Are guinea pigs in short supply?

Supply is not the problem. But substance is.

Explain please…

This week, New Scientist , carried an editorial that pointed towards a critical issue dogging medical research. The article, ‘Man or mouse? Why drug research has taken the wrong turning’, warns that medical experiments are obsessed with genetically modified animals and have lost touch with human diseases. Which means, we are not sure if the experiments we do in, say, genetically modified mice will help us find drugs that work in our body.

What’s the experience so far?

Not so promising. Medical experts such as Joseph Garner say the benefits to humans in certain diseases and mouse models have shrunk to such low levels that it’s time we found better ways to work with animals in medical research. In 2013, Elias Zerhouni, former head of NIH said the scientific community had moved away from studying disease in humans.

Oh, what was his point?

That the ability to remove or replace specific genes in lab animals causes a shift in focus — from people to animals. So, according to Zerhouni, we must stop this and refocus on methodologies for use in humans. Only this approach can help the medical community understand “disease biology” in humans. And only such approaches can help us find solutions to the medical problems we have.

Interesting, but did the research community pay heed to this at least in the US?

Looks like they didn’t.
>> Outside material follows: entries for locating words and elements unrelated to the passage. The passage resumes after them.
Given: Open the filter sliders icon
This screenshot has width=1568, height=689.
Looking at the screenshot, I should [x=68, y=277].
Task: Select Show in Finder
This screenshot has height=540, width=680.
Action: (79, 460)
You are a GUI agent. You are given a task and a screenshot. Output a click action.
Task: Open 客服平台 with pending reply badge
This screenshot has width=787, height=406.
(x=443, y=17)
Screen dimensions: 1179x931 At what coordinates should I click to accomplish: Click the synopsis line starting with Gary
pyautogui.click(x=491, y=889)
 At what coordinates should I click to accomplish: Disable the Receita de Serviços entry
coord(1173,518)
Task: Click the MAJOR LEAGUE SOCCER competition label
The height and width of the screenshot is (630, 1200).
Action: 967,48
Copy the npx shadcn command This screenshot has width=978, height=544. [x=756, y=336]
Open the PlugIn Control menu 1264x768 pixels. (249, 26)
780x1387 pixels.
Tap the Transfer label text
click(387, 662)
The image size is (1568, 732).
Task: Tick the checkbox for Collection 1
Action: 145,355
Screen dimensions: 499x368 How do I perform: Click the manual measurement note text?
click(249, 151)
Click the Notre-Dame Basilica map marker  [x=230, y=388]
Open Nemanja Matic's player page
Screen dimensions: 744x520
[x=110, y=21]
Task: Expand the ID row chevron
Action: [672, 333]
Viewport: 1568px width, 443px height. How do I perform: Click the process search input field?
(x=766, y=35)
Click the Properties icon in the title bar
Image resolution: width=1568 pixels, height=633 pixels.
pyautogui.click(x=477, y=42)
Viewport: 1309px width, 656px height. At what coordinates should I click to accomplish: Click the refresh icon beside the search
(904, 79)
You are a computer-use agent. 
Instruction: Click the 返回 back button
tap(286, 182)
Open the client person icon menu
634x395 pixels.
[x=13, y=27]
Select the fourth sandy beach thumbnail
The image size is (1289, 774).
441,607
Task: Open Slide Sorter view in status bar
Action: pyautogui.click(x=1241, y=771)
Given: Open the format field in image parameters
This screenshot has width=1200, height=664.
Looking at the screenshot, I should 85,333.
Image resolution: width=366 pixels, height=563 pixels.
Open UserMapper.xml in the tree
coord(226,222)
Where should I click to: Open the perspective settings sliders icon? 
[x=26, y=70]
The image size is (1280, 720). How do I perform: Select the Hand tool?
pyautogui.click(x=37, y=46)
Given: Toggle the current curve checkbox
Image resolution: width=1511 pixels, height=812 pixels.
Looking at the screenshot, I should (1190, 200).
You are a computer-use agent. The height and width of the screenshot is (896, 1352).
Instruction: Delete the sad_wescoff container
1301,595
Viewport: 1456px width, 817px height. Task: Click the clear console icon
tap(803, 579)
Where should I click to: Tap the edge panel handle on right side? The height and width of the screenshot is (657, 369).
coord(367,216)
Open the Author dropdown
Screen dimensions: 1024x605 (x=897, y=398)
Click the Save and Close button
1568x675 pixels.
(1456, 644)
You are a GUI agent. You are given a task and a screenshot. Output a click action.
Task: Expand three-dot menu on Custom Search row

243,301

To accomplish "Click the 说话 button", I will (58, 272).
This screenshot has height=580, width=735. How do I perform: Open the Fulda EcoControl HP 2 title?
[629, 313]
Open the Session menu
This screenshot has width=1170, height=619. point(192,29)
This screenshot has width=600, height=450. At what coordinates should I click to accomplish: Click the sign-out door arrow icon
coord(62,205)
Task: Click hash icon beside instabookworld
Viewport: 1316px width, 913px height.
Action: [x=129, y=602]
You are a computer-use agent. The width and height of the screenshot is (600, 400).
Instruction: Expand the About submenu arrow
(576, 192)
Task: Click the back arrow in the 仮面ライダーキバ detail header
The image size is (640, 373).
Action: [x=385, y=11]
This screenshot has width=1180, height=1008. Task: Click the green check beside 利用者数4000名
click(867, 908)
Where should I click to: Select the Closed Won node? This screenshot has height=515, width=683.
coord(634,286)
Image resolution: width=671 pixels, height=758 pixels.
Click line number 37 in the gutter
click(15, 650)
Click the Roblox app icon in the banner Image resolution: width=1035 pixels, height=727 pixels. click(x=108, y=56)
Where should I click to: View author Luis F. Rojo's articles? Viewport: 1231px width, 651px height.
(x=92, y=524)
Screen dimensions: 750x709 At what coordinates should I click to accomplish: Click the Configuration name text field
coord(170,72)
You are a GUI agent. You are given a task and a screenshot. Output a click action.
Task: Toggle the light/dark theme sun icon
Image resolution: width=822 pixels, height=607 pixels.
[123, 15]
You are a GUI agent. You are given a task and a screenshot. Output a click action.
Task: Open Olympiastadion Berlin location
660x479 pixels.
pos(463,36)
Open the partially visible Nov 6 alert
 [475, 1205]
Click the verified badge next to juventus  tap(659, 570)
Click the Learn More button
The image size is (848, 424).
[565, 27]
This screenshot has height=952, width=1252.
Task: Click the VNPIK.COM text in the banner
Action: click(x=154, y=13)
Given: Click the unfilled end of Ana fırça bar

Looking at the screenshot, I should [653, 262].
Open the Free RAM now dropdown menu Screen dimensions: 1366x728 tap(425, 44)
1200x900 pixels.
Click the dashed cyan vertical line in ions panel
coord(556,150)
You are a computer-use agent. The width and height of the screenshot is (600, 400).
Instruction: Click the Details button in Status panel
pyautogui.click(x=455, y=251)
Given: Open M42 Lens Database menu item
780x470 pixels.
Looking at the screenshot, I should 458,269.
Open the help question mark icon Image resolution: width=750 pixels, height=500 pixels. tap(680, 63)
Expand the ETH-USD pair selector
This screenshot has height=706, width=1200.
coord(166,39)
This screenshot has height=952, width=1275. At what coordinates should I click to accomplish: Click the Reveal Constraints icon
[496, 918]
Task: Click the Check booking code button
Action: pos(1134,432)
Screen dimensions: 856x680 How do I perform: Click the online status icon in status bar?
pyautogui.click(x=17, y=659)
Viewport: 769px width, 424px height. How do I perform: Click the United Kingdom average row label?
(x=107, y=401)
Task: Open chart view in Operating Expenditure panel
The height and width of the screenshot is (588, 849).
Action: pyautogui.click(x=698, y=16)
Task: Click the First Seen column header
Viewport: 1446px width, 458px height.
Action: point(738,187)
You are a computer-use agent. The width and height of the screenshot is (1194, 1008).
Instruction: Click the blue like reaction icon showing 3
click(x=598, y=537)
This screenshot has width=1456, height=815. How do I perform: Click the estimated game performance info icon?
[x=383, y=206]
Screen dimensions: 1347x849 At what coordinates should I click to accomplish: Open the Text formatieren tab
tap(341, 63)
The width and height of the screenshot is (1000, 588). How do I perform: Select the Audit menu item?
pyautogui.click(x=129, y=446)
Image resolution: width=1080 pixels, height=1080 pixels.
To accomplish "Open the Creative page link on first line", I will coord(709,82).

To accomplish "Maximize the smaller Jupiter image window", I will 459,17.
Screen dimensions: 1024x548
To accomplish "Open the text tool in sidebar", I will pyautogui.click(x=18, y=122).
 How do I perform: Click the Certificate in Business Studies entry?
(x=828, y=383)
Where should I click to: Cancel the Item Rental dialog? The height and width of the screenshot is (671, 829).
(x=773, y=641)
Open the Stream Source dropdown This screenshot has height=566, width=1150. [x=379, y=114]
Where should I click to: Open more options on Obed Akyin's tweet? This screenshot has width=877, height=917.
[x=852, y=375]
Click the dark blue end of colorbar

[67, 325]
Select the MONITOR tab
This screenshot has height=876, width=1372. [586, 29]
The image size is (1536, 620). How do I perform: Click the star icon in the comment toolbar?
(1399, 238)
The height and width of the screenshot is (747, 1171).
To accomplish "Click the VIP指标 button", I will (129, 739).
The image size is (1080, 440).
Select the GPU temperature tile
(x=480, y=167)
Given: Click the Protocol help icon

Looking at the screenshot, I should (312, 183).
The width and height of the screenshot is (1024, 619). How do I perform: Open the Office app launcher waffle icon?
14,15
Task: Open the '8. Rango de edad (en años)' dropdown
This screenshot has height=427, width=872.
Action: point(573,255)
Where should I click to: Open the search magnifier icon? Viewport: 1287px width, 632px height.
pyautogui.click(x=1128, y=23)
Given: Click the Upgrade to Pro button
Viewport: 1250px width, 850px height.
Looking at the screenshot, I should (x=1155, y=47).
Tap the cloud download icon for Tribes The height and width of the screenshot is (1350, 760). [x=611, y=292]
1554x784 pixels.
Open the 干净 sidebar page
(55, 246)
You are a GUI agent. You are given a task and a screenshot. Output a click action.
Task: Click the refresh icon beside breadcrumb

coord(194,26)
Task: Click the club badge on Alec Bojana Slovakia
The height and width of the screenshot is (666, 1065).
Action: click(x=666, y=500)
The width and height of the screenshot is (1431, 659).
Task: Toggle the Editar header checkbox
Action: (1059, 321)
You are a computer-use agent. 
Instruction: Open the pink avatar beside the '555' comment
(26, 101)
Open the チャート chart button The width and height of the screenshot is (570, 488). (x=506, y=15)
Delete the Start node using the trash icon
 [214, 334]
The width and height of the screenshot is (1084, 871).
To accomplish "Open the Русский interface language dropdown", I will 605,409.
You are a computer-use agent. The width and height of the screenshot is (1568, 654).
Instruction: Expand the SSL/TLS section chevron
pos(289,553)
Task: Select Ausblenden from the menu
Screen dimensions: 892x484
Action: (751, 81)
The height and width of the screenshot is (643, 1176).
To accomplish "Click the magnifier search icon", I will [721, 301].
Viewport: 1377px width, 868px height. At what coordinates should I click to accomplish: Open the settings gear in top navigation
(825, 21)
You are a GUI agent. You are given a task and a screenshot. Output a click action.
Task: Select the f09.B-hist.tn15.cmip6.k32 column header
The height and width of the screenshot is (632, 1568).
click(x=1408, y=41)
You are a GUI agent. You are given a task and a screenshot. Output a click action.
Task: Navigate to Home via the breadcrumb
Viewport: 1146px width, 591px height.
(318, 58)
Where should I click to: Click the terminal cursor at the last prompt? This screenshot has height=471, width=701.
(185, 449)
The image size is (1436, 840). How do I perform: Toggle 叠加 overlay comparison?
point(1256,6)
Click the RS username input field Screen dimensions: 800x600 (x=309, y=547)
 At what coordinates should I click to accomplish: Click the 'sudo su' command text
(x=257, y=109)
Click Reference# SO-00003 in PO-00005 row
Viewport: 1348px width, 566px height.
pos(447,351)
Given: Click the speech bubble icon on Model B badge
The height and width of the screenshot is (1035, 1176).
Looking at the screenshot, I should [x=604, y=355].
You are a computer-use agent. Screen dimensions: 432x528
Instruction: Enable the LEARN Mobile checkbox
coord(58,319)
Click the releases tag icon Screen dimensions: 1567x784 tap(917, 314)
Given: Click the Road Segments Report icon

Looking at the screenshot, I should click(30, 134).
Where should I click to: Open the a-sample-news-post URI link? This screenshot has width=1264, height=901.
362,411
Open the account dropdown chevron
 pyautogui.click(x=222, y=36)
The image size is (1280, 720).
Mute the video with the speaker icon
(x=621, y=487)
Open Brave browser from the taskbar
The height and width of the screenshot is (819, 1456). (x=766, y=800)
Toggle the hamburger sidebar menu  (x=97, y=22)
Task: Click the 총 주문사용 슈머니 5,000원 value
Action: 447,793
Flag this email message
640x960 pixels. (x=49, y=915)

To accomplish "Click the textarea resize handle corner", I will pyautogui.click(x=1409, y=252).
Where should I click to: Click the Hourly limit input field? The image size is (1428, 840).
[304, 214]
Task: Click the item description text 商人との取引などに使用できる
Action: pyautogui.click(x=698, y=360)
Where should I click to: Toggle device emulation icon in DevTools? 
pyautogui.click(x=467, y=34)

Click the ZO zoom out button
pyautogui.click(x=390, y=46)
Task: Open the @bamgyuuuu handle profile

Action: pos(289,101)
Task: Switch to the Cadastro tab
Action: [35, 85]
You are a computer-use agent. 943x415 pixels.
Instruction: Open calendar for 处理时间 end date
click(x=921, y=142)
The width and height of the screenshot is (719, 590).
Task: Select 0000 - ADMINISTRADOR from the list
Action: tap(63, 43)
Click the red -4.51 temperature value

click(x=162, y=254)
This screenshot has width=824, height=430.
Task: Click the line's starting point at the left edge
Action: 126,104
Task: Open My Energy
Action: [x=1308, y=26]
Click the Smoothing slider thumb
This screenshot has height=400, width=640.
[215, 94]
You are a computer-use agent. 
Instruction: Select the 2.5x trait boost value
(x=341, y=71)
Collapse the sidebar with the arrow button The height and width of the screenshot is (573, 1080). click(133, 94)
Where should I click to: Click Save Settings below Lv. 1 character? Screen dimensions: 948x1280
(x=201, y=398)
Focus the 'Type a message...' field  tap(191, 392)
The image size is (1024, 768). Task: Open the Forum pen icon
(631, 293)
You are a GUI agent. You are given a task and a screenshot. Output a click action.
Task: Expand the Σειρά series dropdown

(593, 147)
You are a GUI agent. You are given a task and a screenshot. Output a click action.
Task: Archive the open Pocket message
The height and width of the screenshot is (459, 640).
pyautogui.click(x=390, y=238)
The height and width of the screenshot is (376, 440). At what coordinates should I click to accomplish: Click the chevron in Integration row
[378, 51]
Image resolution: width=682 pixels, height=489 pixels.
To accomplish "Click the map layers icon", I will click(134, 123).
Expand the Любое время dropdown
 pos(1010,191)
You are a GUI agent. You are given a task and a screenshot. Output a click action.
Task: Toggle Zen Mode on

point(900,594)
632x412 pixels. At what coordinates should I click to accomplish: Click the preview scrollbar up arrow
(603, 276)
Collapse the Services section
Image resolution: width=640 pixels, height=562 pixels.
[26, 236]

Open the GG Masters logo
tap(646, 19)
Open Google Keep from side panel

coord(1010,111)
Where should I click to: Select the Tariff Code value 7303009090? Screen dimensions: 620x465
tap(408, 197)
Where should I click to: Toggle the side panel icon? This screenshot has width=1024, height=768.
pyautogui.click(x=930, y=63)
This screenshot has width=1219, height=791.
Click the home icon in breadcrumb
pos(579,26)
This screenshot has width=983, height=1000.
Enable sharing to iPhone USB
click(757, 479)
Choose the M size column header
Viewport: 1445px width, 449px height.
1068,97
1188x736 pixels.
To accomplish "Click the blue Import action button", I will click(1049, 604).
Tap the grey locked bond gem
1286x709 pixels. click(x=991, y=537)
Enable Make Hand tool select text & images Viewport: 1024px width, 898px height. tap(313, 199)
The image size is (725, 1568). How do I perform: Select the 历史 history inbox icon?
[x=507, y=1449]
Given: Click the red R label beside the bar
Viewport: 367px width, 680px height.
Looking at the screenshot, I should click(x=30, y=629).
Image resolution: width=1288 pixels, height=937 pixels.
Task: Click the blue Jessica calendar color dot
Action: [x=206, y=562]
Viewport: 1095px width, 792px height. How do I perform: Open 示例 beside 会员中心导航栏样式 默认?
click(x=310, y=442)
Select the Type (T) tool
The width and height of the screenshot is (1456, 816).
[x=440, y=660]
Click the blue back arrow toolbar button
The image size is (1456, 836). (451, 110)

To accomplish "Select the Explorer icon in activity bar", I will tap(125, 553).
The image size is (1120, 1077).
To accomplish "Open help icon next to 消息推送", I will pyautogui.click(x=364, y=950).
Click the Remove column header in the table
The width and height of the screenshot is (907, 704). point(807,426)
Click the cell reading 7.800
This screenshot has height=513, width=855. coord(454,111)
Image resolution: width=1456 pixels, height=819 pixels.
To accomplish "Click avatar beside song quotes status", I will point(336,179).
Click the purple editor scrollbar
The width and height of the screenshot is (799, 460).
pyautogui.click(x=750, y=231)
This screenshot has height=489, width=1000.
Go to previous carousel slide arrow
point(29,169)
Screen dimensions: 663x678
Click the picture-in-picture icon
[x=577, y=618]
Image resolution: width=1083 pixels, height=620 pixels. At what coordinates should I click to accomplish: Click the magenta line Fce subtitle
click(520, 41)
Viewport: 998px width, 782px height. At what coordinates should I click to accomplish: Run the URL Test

New Scientist says little has changed. It quotes Garner who asked why so few new drugs that get into clinical trials actually make it to the market. He says that one important contributor to this problem is that animal models do not genuinely model human disease.

How bad is the scene?

Granted, there have been huge advances in the last 60 years of commercial drug research and development. But the number of new drugs approved per billion dollars spent on R&D has halved every nine years since 1950. Garner says only about 1 in 9 drugs that reaches human testing phase after having been tested on animals makes it to the market. Even this number is declining. This should make the research community think because it takes some $2 billion to bring one drug to the market, courtesy failed trials on humans.

You mean these drugs fail because they don’t work on humans as efficiently as testing on animals had predicted?

Precisely. To give an example, cognitive conditions is an area where research relies heavily on GM animals. These animals are modified into displaying traits that match ailments such as Parkinson’s or autism. But as it turns out, what ails these animals may not (necessarily) affect humans. So, the moral of the story is humanity is benefiting little from animal research now. And, obviously, the money that it needs to take a drug to the market nearly doubles every 10 years. This should change.

How?

New Scientist has a solution: start conducting experiments on animals as if they were human trials. Which means they should have the levels of variety that are seen in human populations. This is important because the use of GM animals in biomedical research is only increasing and new gene-editing tools have made creating such animals with altered characters much easier and cheaper.

So, it is imperative such aberrations are addressed as soon as possible because costlier research means waste of money and increases the transmission lag between research and reality.